Despite their performance, transductive learning methods are difficult to be applied on modern tasks as they need the test instances during the training phase. A number of inductive approaches have been proposed. In Zhang et al. (2015), a method based on multilabel knearest neighbor (MLkNN) (Zhang and Zhou 2007) was proposed for drug side effect prediction. In order to maximally exploit the information from multiple types of features, they constructed individual featurebased predictors. A kernel ridge regression approach was proposed for pairwise learning in Stock et al. (2016). A regression tree approach was developed modeling gene expression regulation in Ruan and Zhang (2006). In Schrynemackers et al. (2015), the potential of treeensembles as interaction predictors was demonstrated. The extremely randomized tree setting (Geurts et al. 2006), an extension of random forests (Breiman 2001), was used and three different approaches were compared in a thorough study over several interaction datasets. Finally, predictive clustering trees (PCTs) (Blockeel et al. 1998)—on which our proposed methodology is based  were used in a network mining context before (Stojanova et al. 2012). In this work, regression models on the network nodes (rather than edges) were learned, exploiting existing autocorrelation. Only homogeneous networks were considered.
Method
In this section, first the theoretical background of the proposed method is presented. Next, the interaction prediction framework is analyzed. The way interaction prediction is modeled as a classification task is demonstrated and two traditional decision tree approaches are detailed. Finally, the proposed method is presented.
Background
One of the most popular methods in classification is decision tree learning, mainly because of its scalability, interpretability and visualization properties. In a Predictive Clustering Tree (PCT) framework (Blockeel et al. 1998), decision trees are typically constructed with a topdown induction method where every node is considered to be a cluster of the data (S). Starting from the root node which represents a cluster containing all the data, the nodes are recursively split by applying a test to one of the features. In order to find the best split, all features and their corresponding split points are considered and a split quality criterion (h) is evaluated. In supervised learning tasks, this criterion is often based on information gain (classification), or variance reduction (regression). When the data contained in a node is pure w.r.t. the target, or when some other stopping criterion holds, the node becomes a leaf node and a prediction is assigned to it based on a prototype function. This function takes the majority class assigned to the training instances in the leaf for classification, or the average of their target values for regression. The prediction for test instances is obtained by sorting them through the tree into a leaf node. The aforementioned learning method is presented in detail in Algorithm 1. PCTs that are able to predict multiple targets at the same time are called multioutput or multitarget decision trees (Kocev et al. 2013). The prediction task is called multitarget prediction and it can be considered as a generalization of multilabel classification or multitarget regression. The variance Var is then calculated as the sum of the variances of the target variables, i.e., \(Var(S)=\sum _{i=1}^{T}Var({\mathbf {Y}}_i)\). The prototype function returns the average target vector of the training instances reaching the leaf. In the case of multilabel classification (or, equivalently, binary multitarget regression) this corresponds to a vector with the estimated probabilities that an instance belongs to each of the labels (Vens et al. 2008).

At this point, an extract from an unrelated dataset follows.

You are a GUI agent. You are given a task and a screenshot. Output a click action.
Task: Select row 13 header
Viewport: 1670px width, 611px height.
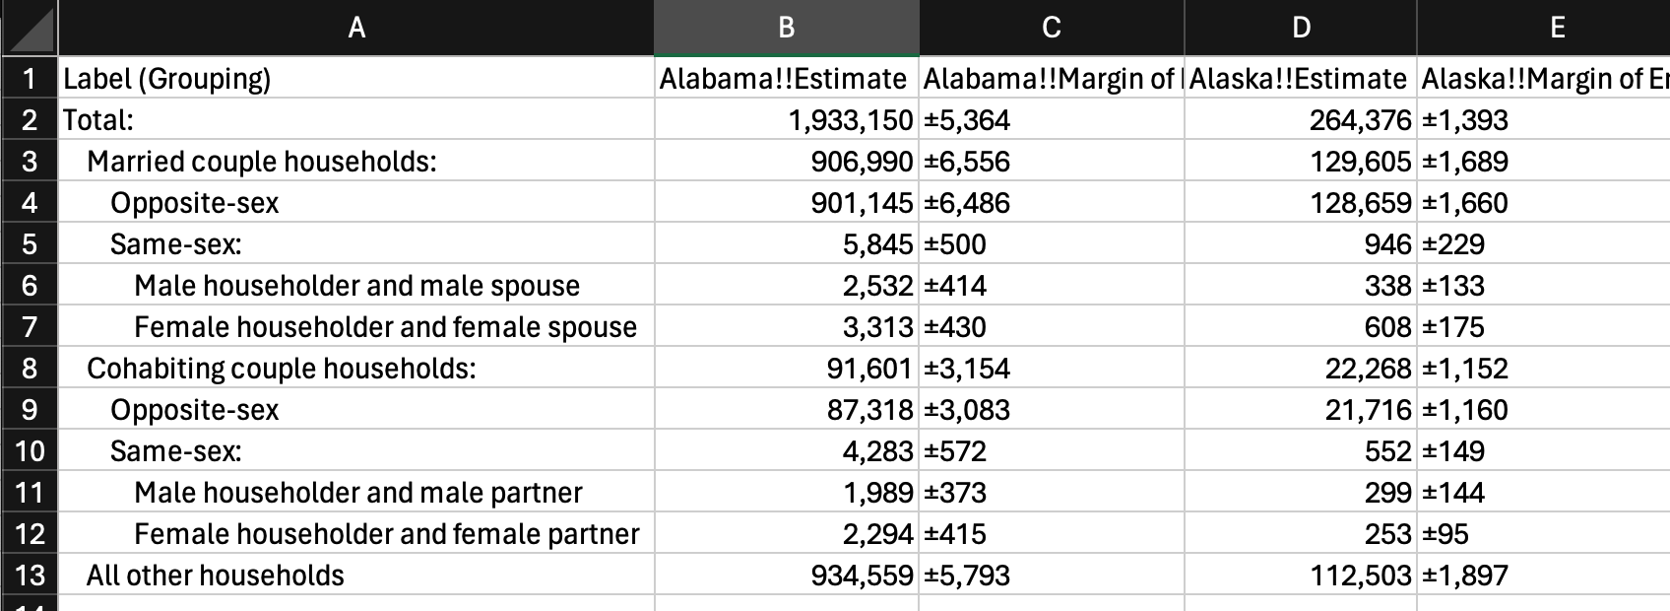coord(29,575)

Interaction prediction as a classification task
As mentioned before, the relations between two entities that interact with each other are often represented as a bipartite graph or network. Let G define such a network with two finite sets of nodes \(V_r = \{v_{r1},\ldots ,v_{rV_r}\}\) and \(V_c = \{v_{c1},\ldots ,v_{cV_c}\}\), corresponding to rows and columns of the interaction data matrix, respectively. Each node of the network is described by a feature vector, \({\mathbf {x}}\). The interactions between \(V_r\) and \(V_c\) are modeled as edges connecting the nodes and are represented in the adjacency matrix \({\mathbf {Y}} \in \mathfrak {R}^{V_r\times V_c}\). Every item \(y(i,j) \in {\mathbf {Y}}\) is equal to 1 if an interaction between items \(v_{ri}\) and \(v_{cj}\) exists and 0 otherwise. Hereafter, the adjacency matrix \({\mathbf {Y}}\) is referred to as interaction matrix. Homogeneous graphs defined on only one type of nodes can be obtained as a particular case of the aforementioned general framework by considering two identical sets of nodes (i.e., \(V_r = V_c\)). In general terms, interaction prediction can be cast as a classification problem on pairs of nodes as follows.

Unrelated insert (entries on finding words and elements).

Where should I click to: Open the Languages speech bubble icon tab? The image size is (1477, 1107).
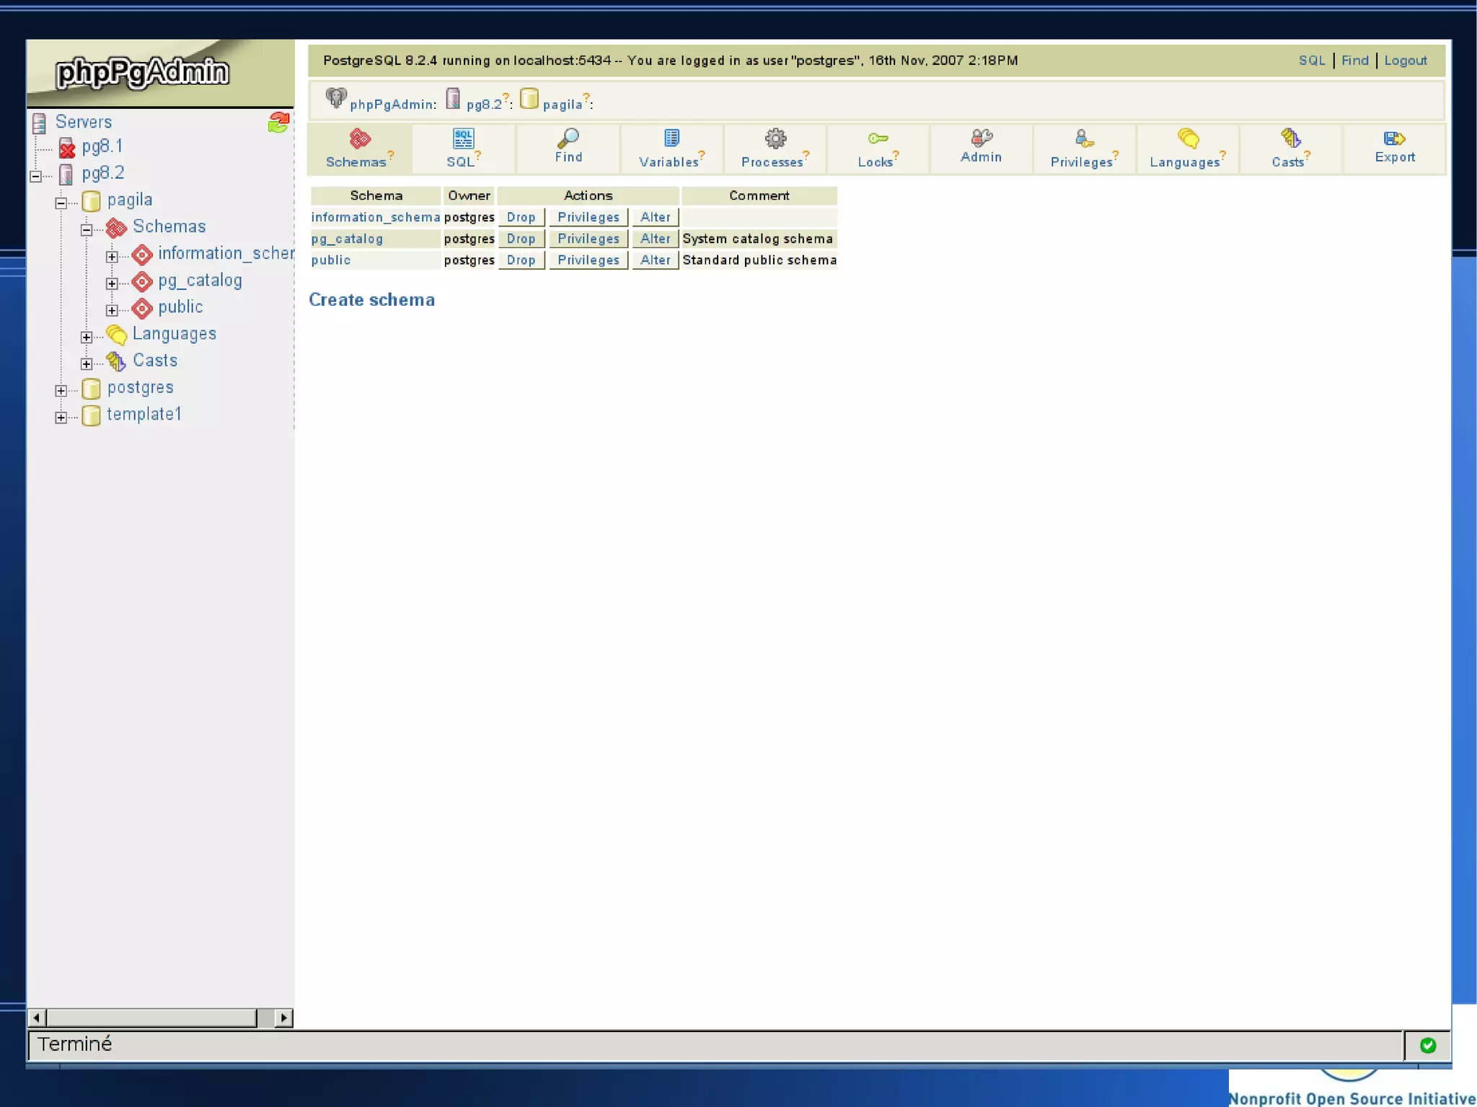click(1188, 138)
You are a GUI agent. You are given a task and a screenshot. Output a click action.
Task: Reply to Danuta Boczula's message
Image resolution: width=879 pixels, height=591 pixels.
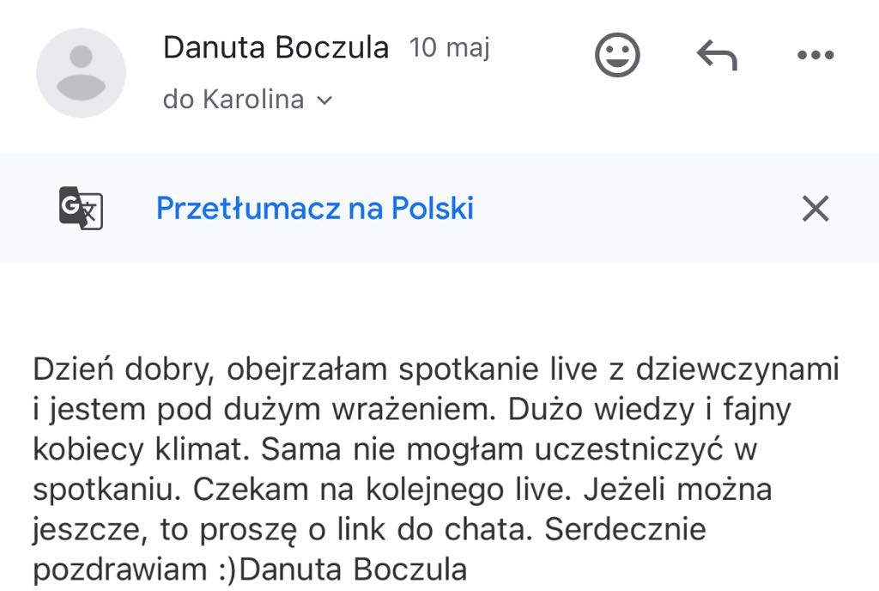(717, 56)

Given the labels \(y(i,j) \in {\mathbf {Y}}\) and the corresponding feature representations \(\mathbf {x_{r_i}}\) and \(\mathbf {x_{c_j}}\) of the nodes \(V_{r_i}\) and \(V_{c_j}\) respectively, the task is to find a function \(f:V_r \times V_c \rightarrow \{0,1\}\). In other words, given a learning set of pairs of nodes represented as feature vectors, and labeled as interacting or noninteracting, the goal is to get a prediction for unseen pairs.

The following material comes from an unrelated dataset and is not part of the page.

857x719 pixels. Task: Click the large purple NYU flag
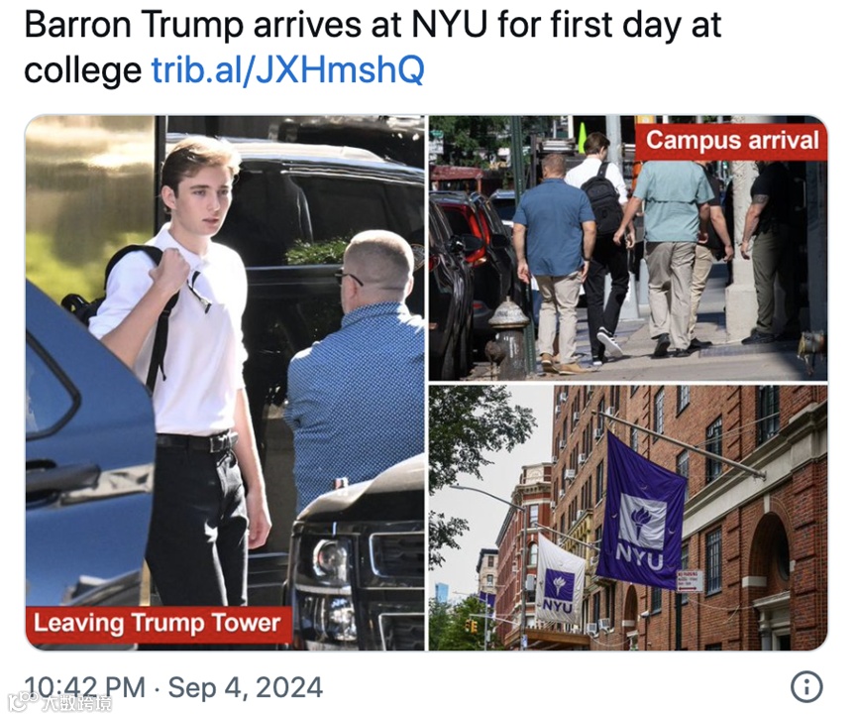641,511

Interaction predictions can be divided in 2 main types (Park and Marcotte 2012; Schrynemackers et al. 2013): predictions of a pair of totally unseen instances and predictions of a pair where one of the two instances is included in the learning procedure. Normally, the prediction of a pair of totally unseen instances is a substantially more difficult task. In particular, the prediction setting of our framework is displayed in Fig. 2. Considering supervised learning, it can be divided into 3 subsettings.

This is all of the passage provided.